En Guinée, les turbulences politico-judiciaires prennent souvent des tournures spectaculaires, et le cas de l’ancien Premier ministre Dr Ibrahima Kassory Fofana en est une illustration frappante. Ce vendredi 20 décembre 2024, des agents de l’État ont procédé à son évacuation musclée de la clinique Pasteur de Kaloum, où il était hospitalisé. Un transfert qui laisse un goût amer de brutalité et d’arbitraire.
Selon son avocat, Me Sidiki Bérété, le médecin traitant aurait exigé la signature de documents administratifs avant tout départ. Une demande légitime, balayée d’un revers de main par les agents mandatés, qui se sont précipités à rendre compte au procureur spécial de la Cour de répression des infractions économiques et financières (CRIEF). Un zèle exécutif qui soulève des interrogations sur la séparation des pouvoirs et le respect des droits humains.
Cette opération survient dans le sillage d’une décision de la CRIEF, rendue le 11 décembre 2024, ordonnant le transfert immédiat de l’ancien chef du gouvernement vers la Maison centrale de Conakry. Depuis avril 2022, Dr Kassory Fofana croupit en détention préventive, accusé de « détournement de deniers publics, enrichissement illicite et blanchiment de capitaux ».

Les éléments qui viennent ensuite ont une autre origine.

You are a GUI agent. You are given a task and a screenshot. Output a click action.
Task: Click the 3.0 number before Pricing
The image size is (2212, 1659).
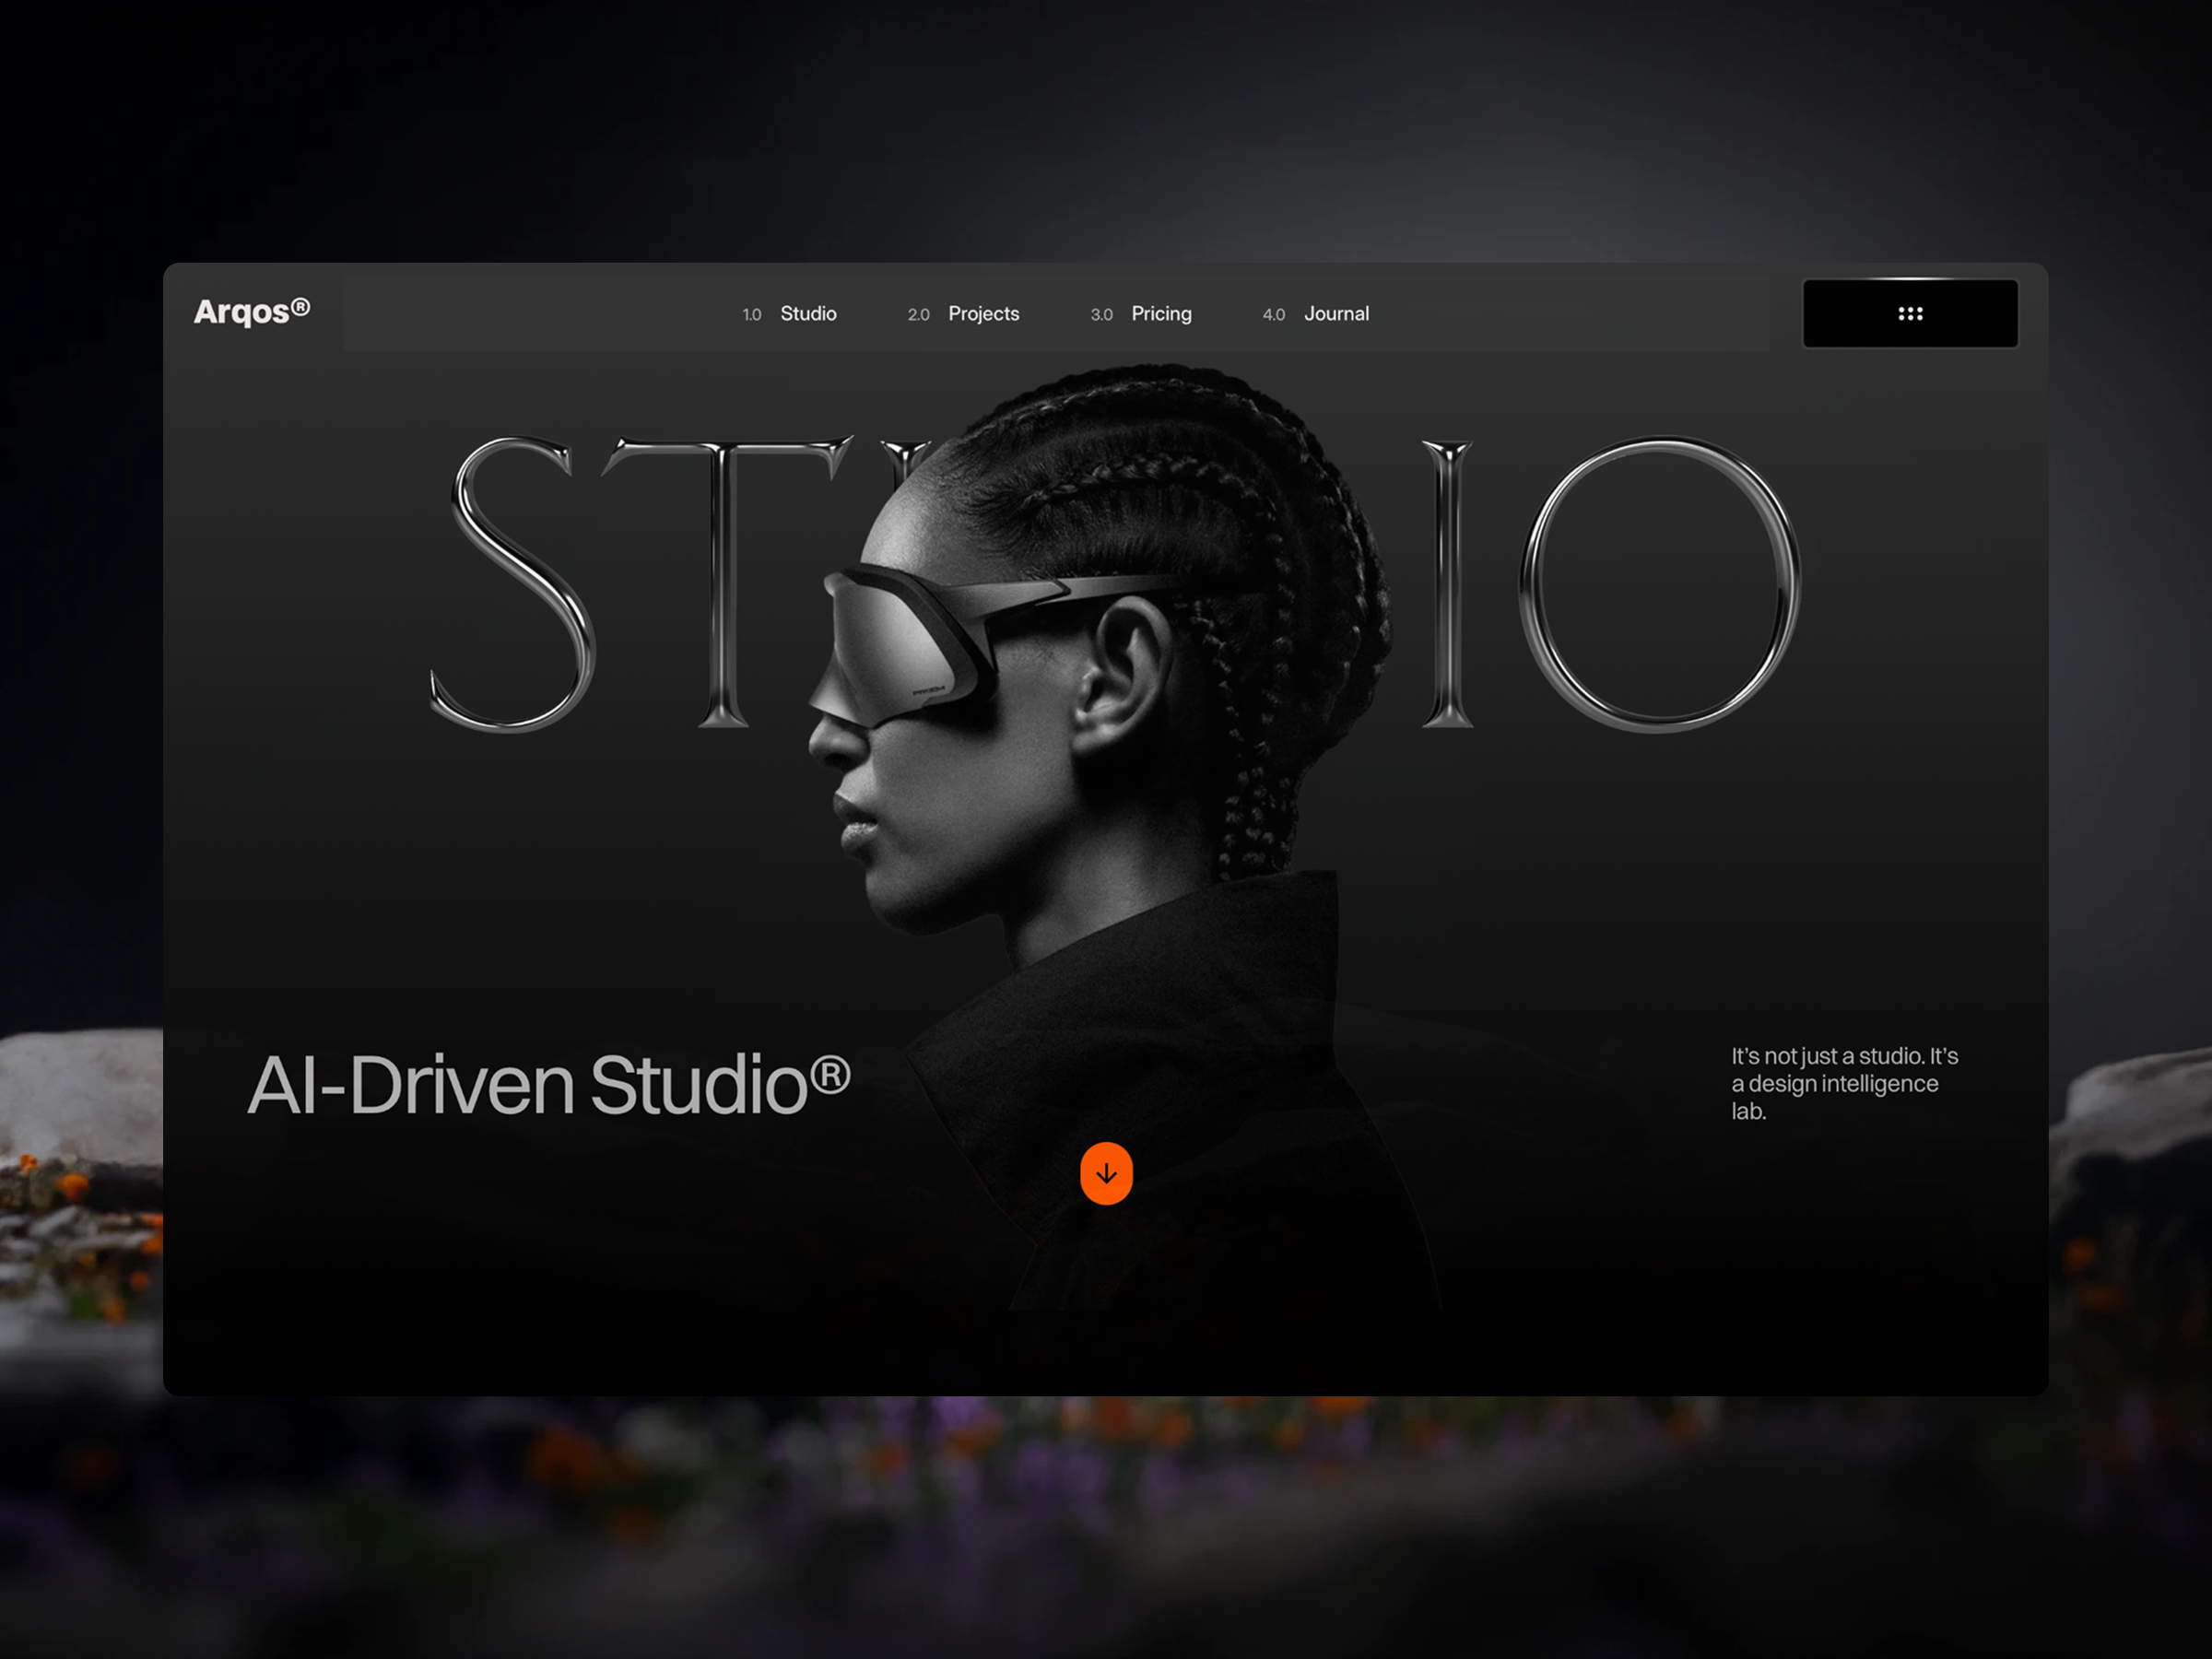pyautogui.click(x=1101, y=315)
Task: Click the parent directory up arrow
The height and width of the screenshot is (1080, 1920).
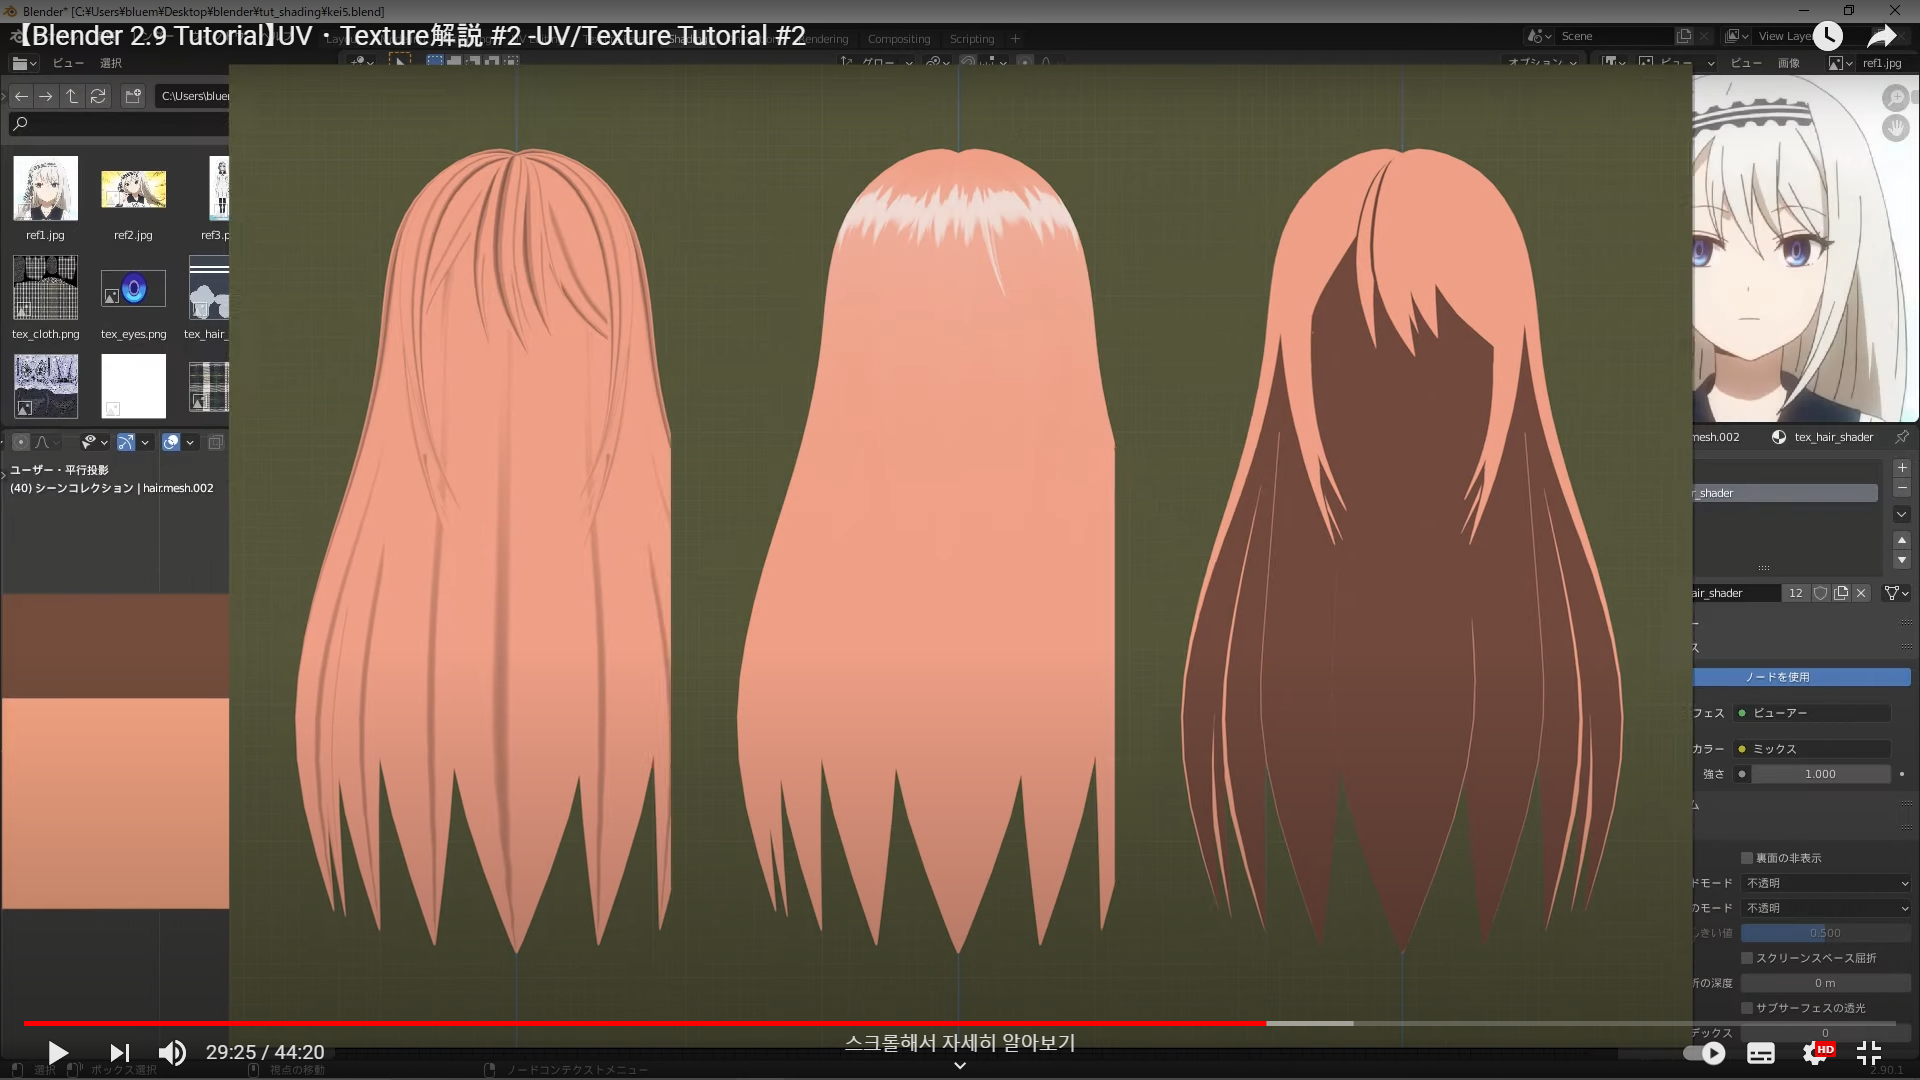Action: pos(72,96)

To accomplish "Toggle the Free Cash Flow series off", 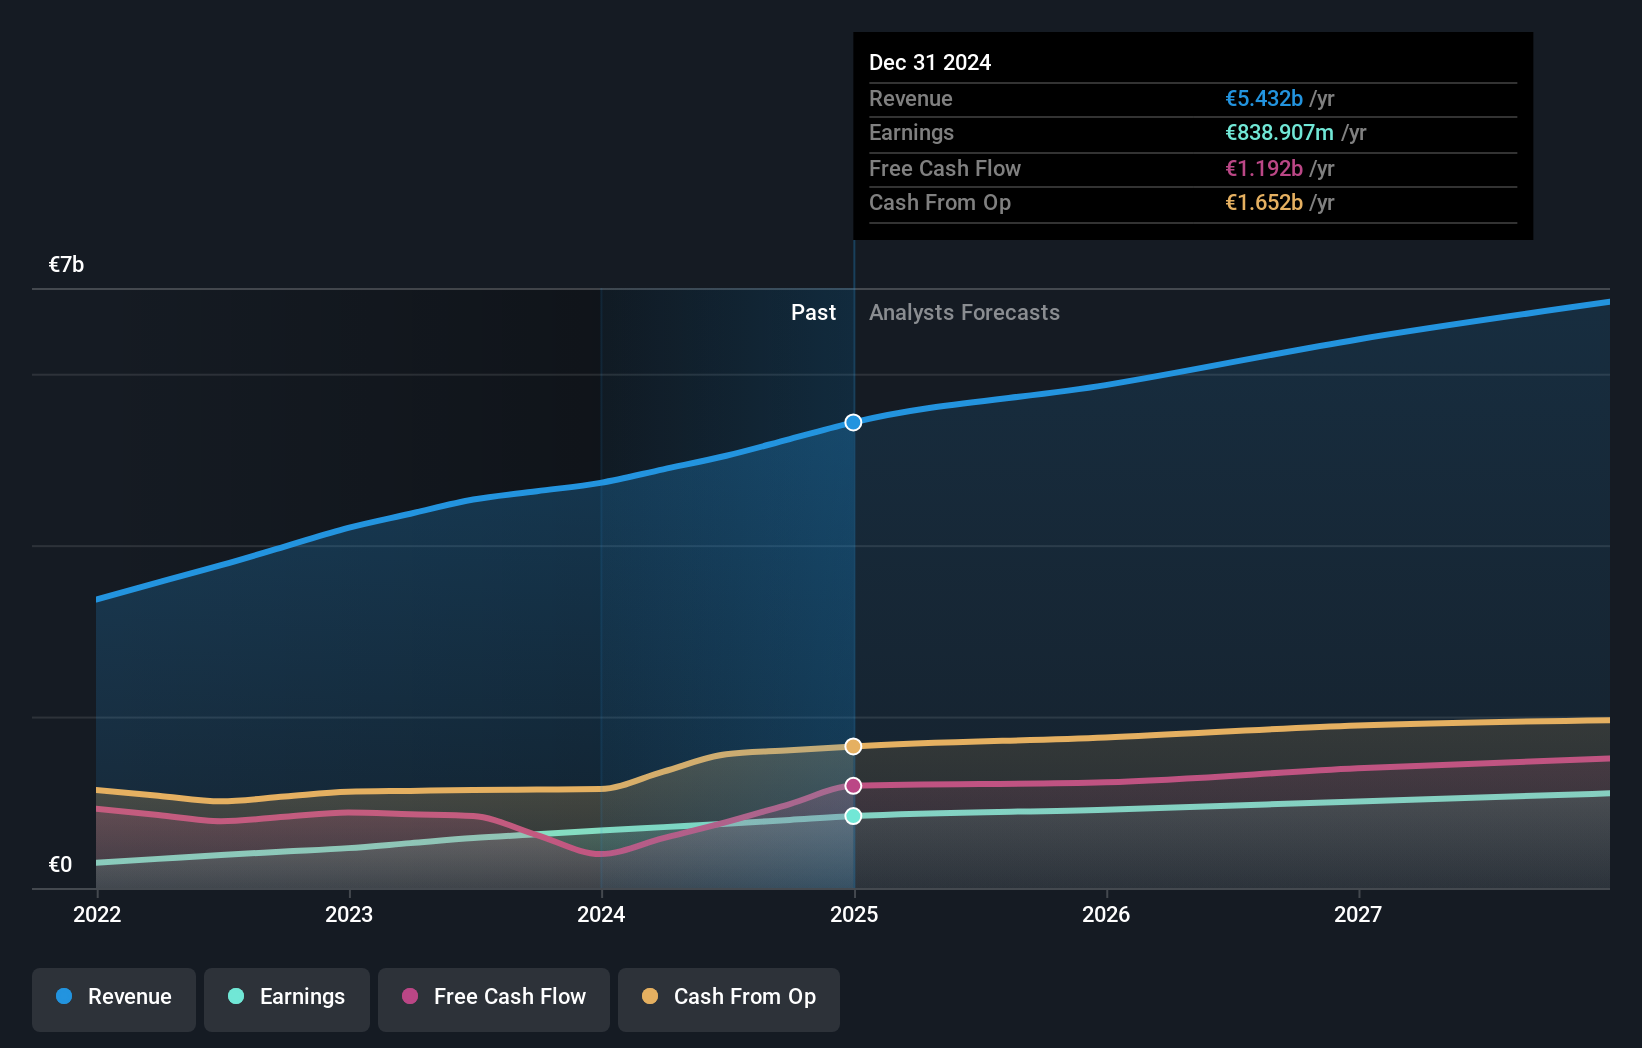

Cependant, au-delà des accusations judiciaires, c’est le traitement réservé à l’homme qui choque. Doit-on comprendre que l’acharnement judiciaire prime désormais sur le respect de l’état de santé d’un détenu, fût-il un ancien dignitaire ? La justice se veut impartiale, mais ses méthodes actuelles laissent entrevoir des dérives inquiétantes.
Dans une démocratie respectueuse des droits humains, la quête de justice ne devrait jamais emprunter les chemins de la coercition brutale. Le sort de Dr Kassory Fofana transcende son statut d’homme politique : il met en lumière les failles d’un système judiciaire qui semble confondre sévérité et abus de pouvoir. La Guinée mérite mieux.